JE Dunn Plans for Sustainable Success
JE Dunn recently completed the Rodman Innovation Pavilion at the world headquarters of global engineering firm Black & Veatch in Kansas City, Missouri. The LEED Certified innovation pavilion is 12,000 square feet and features a sleek, modern design that incorporates numerous eco-friendly features. The space utilizes geothermal and solar collection for heating, cooling, and power, and its large, sloping structure was designed as an organic extension of the surrounding Black & Veatch grounds.
A bluegrass green roof covers the breadth of the pavilion and is composed of a specialized growing medium of sand and peat. The growing medium was extensively developed to ensure maximum effectiveness for its specific environment and grass type. The green roof helps reduce the heat island effect of the facility, and absorbs rainwater that would otherwise become runoff and an additional burden to local infrastructure. Additionally, people working inside the office are treated with a verdant view in comparison to a traditional roof. Installation required extensive preparation, and was performed in three phases.
The first step in building the green roof was holding a pre-planning meeting six months prior to the scheduled installation date. Collaboration between all project stakeholders from day one was key. The project team selected the desired bluegrass and growing medium components, then set to work acquiring materials for testing.
Prior to installing, the two main parts of the growing medium, sand and peat, had to be thoroughly tested for necessary specifications. While the sand was run through various sieves to measure particle size, the peat was tested for levels of moisture, organic matter content, and pH levels. Upon approval, these were mixed together, and then sampled again for testing.
Benefitting from thought-out planning decisions, the bluegrass was grown at a separate location, and tested much like the sand and peat. The sod grower had to submit grass clippings and cores to a testing agency to ensure the material grown matched the design specifications throughout this testing process. Once it was time for installation, the grass was cut, washed, and then shipped to Kansas City on refrigerated trailers.
With preliminary testing completed, the team held a pre-installation meeting a month before the scheduled installation date to review the testing process, schedule and site logistics of the installation procedure.
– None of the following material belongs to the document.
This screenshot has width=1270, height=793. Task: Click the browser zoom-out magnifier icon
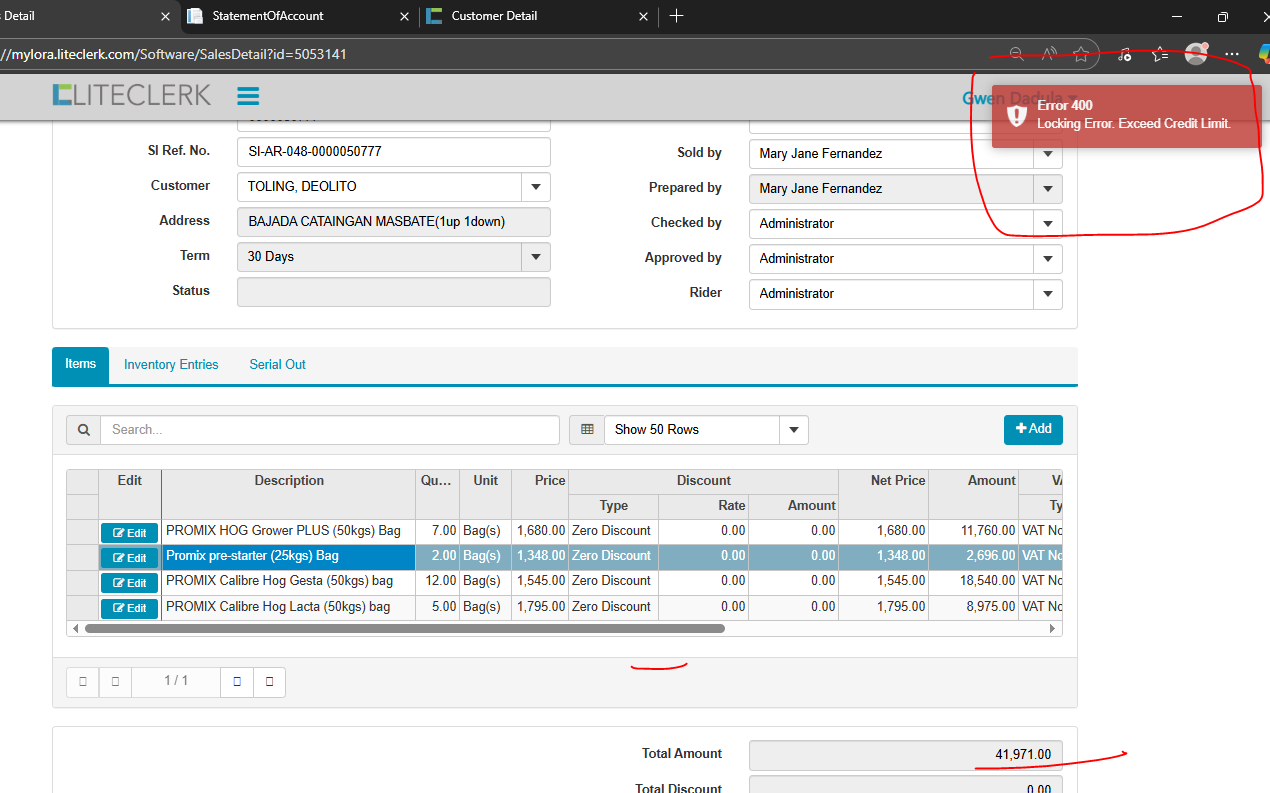point(1017,54)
Additionally, the sand and peat materials needed testing within 60 days of the installation date to ensure the tested materials were the actual materials that would be installed on the roof. The sand and peat characteristics change over time, so it was important to perform this test as late as the schedule allowed. Prior to the actual application of the grass and growing medium, the roof membrane was evaluated to ensure its ability to hold the weight of the green roof. The team arranged 40 tanks of water around the roof to simulate the load.
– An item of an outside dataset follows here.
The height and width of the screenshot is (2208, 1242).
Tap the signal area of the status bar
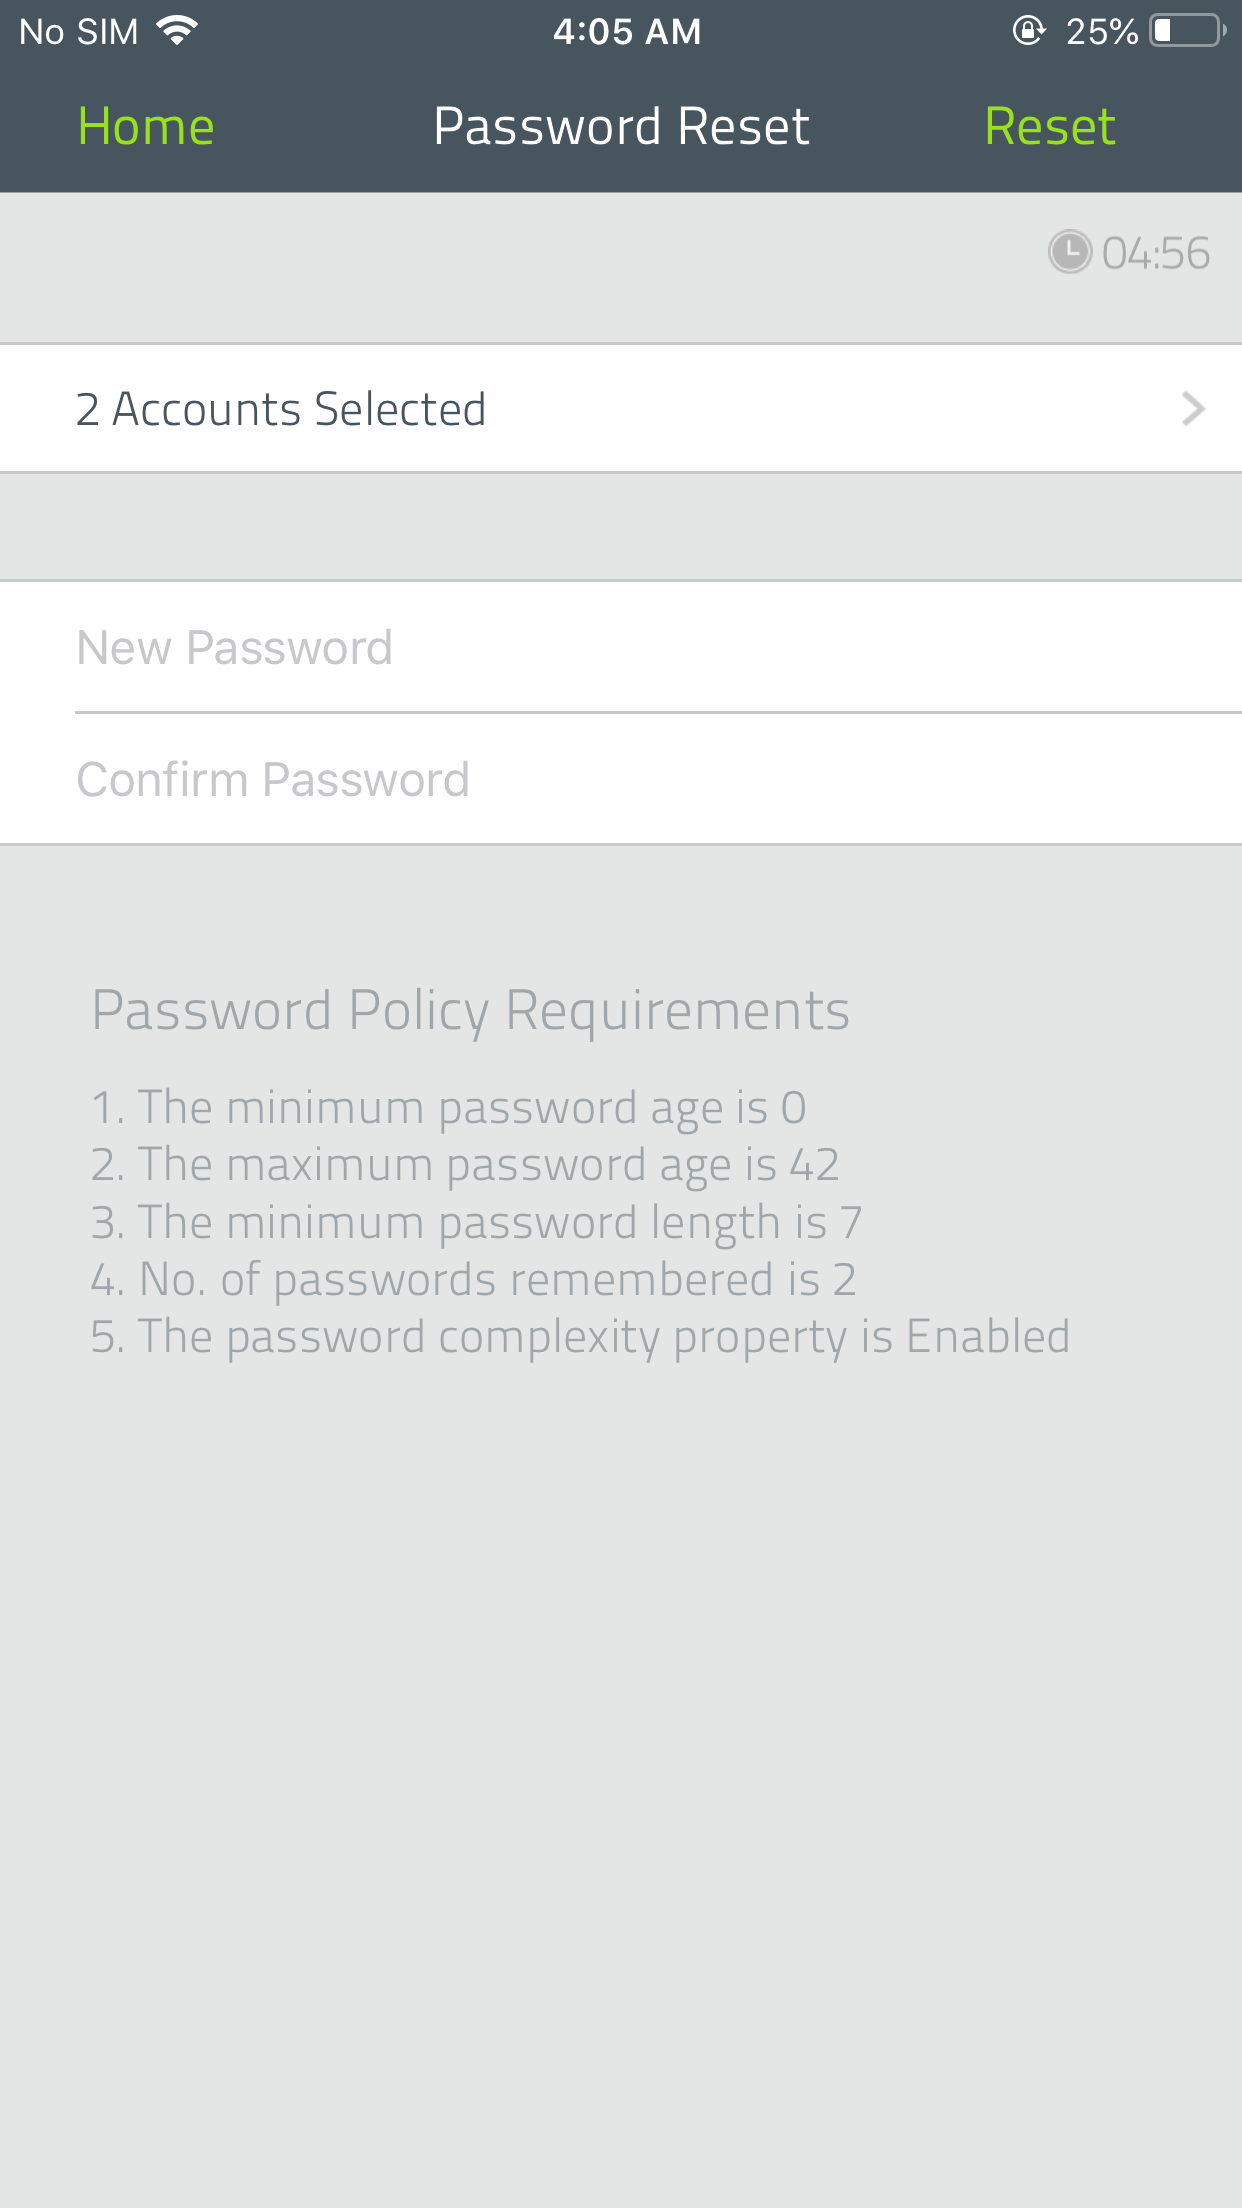click(x=177, y=29)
The actual installation process began with laying down the growing medium on top of the roof insulation and root barriers, followed by fertilizer, and finally the roots of the bluegrass sod. Maintaining a daily work log of green roof maintenance activities was crucial to keeping track of progress and monitoring factors like daily soil and ambient temperatures, chemical application logs, and irrigation applications.
Although installation was complete, further testing was required to determine whether or not the grass was adapting to its new environment. Clippings were measured for various nutrient levels, like nitrogen, potassium, magnesium, boron, zinc, and many more. The team used the results of these tests to make small adjustments, and then sent new samples to evaluate their changes. This testing process occurred throughout a few months until the roof was certified. Maintenance and care of the roof is being passed over to the project owner.